***** INPUT FOR THIS TASK
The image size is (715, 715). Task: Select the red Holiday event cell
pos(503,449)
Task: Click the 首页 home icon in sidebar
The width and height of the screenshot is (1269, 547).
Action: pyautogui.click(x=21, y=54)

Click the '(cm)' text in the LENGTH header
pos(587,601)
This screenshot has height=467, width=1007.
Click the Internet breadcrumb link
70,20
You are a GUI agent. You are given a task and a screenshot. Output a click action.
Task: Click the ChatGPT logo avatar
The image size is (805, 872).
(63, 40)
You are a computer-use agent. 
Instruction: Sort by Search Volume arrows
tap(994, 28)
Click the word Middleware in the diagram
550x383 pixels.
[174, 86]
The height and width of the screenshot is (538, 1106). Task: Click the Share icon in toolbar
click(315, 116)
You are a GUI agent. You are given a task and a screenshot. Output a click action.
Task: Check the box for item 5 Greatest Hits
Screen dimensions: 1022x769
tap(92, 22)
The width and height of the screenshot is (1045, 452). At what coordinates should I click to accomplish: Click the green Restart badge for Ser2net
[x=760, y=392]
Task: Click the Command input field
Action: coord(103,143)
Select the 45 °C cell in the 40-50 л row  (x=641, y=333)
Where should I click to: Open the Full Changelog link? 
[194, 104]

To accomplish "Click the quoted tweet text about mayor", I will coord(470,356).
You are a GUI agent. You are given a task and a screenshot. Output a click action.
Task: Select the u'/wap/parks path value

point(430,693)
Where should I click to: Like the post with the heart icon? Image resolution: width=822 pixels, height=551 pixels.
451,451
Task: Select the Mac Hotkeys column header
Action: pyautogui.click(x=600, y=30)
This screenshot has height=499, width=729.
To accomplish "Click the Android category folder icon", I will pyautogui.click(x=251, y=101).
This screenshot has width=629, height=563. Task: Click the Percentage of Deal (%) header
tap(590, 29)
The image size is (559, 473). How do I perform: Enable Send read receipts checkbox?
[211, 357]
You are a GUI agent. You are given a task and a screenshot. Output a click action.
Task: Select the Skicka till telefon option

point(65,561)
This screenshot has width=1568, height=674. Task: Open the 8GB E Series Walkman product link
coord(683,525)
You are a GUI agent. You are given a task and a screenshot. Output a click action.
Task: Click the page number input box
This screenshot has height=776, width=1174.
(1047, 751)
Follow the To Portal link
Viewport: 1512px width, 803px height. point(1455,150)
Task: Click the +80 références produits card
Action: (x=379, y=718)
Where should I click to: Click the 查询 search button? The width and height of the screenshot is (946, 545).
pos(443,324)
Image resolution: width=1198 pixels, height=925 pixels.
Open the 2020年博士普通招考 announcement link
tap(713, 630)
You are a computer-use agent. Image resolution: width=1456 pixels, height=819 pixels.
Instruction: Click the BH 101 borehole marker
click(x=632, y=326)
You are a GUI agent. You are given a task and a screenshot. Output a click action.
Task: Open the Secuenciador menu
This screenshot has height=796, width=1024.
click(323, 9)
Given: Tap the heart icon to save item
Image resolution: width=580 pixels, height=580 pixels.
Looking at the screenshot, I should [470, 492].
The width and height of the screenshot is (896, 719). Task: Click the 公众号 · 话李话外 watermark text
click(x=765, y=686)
**********
| EXERCISE GOAL |
Using the entries above, tally how many lines have the word "computer" in them; write the number and nothing more.

| TASK RESULT |
2